El mago de aquel bus tenía la uña del dedo meñique pintada color rosa, y merodeaba en él una tristeza inconsolable que me recordaba al primer día que fui al colegio. Para ese entonces, yo solía evitar las sonrisas y los halagos vanos por miedo al acercamiento súbito de cualquiera de las demás niñas: era inevitable sentirme parte de la grisácea nada que abrazaba el colegio por las mañanas terribles y tímidas de mayo.
Con su apariencia rechoncha y malgastada, el mago hablaba arduamente de los recuerdos en su tierra natal: apuestas ganadas, viajes por todo el mundo con el circo y uno que otro león hambriento que, sin duda, le hicieron adquirir gran fama y renombre según él decía.
"El hombre de las manos de seda, así me llaman todavía, porque como yo nadie domina la baraja, la pelota y la paloma", vociferaba con orgullo, y se asomaba a su irritado ojo derecho un susurro de nostalgia húmeda.

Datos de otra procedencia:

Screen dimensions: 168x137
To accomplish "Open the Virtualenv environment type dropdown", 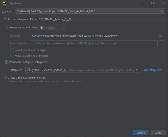I will click(52, 27).
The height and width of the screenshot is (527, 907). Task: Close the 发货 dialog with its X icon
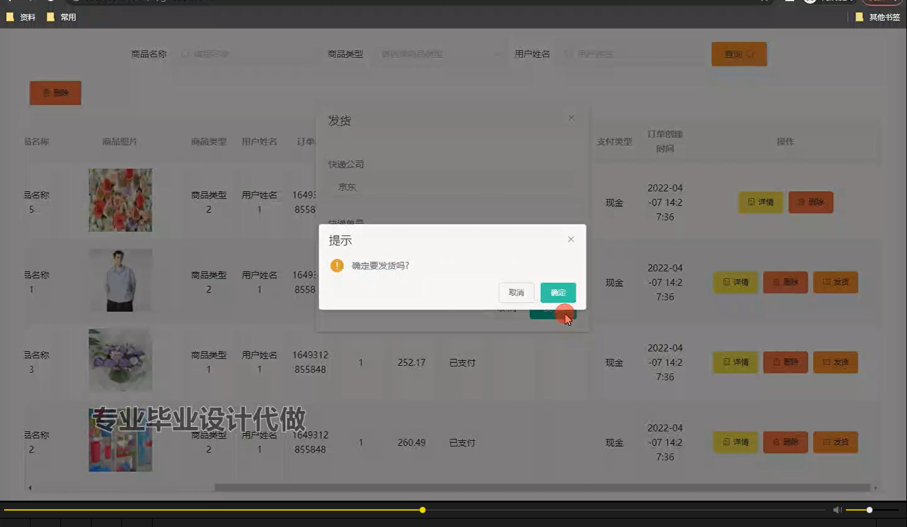click(571, 118)
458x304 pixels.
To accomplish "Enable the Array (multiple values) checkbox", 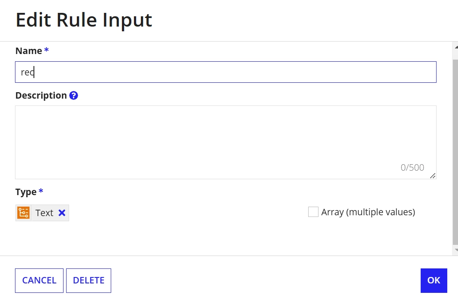I will click(x=313, y=212).
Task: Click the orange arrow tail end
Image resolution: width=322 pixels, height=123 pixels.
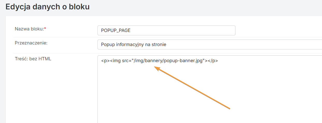Action: (229, 108)
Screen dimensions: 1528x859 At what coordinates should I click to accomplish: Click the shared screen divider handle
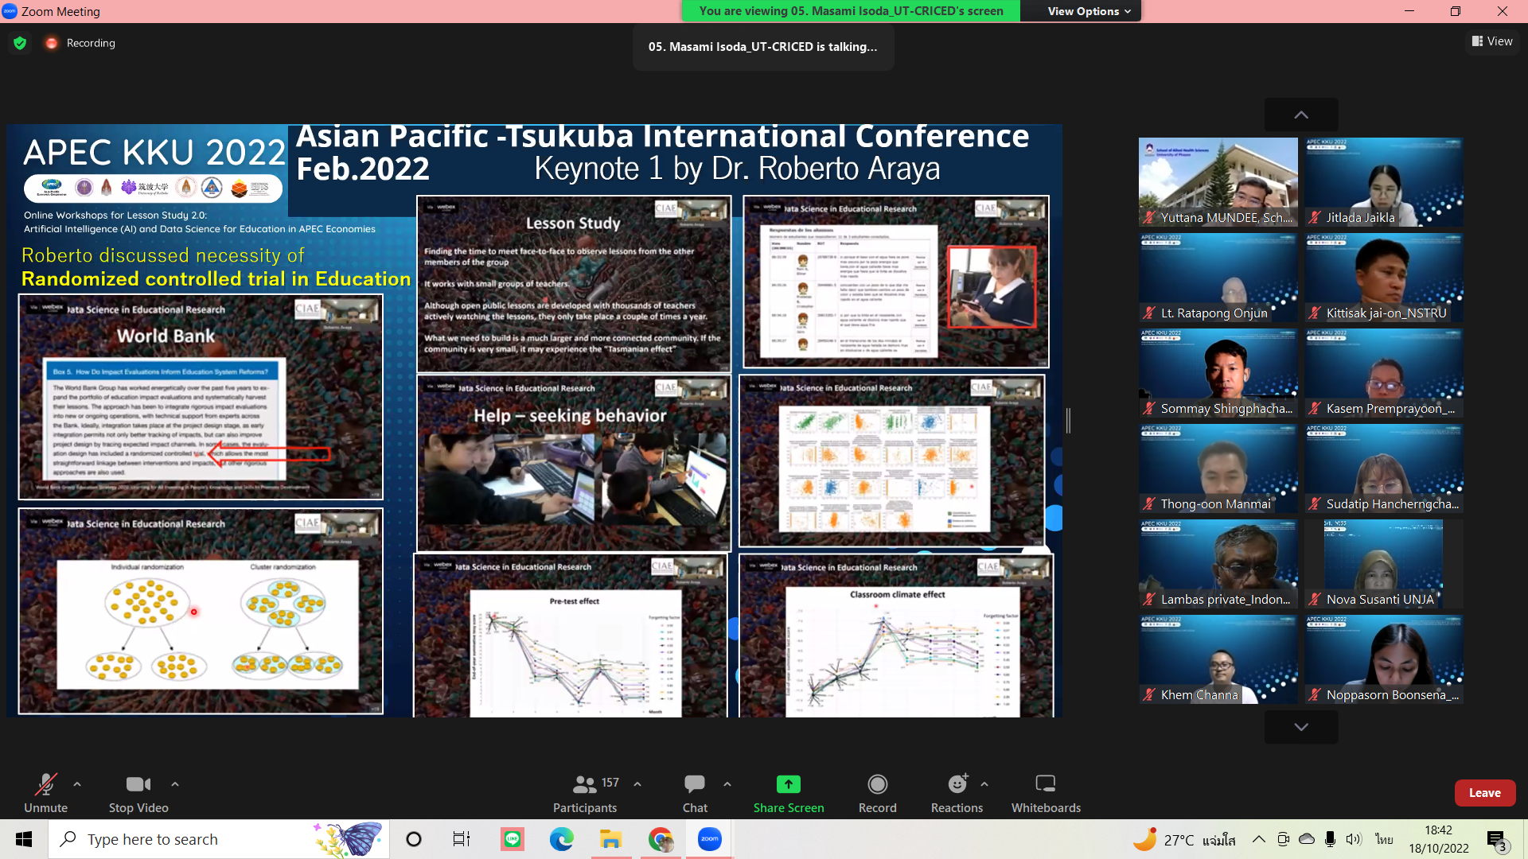[1068, 420]
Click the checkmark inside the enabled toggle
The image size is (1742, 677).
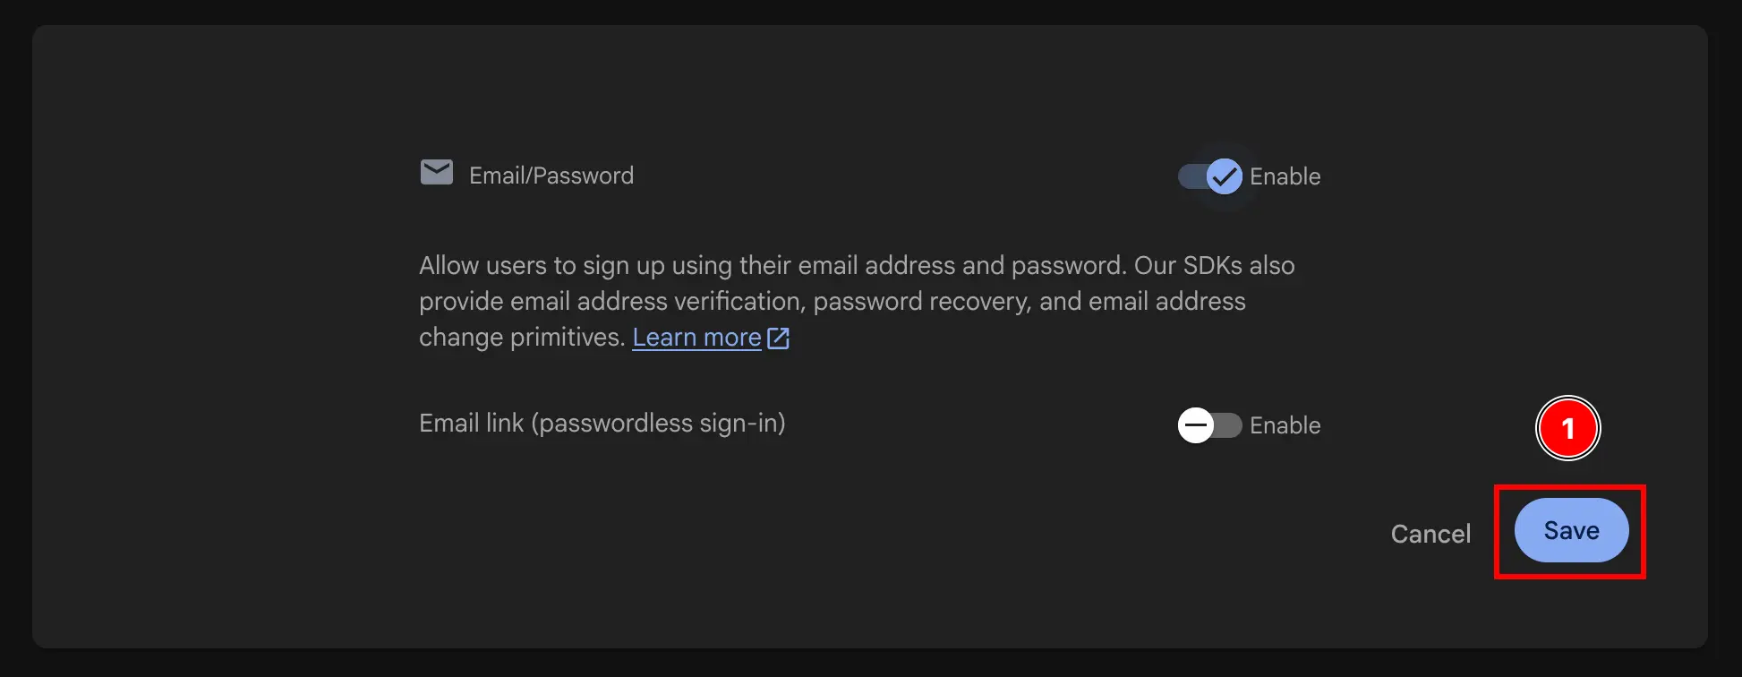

El sabía que, a pesar de su cuerpo otra vez rechoncho y por primera vez tan cansado, podía ser, hacer y decir lo más inaudito y mágico a un radio próximo de metro y medio. Hasta aquella distancia, él era el rey.
El rey, con sus palabras y quejas existenciales fugándose por aquel huecote en el bolsillo izquierdo del pantalón, con el pulgar escondiendo los naipes del truco, con el soñar ser dios-mago en el bus al medio día.
El bus paró, y con el la gruesa y dulce vocesita adornada por el olor a ron.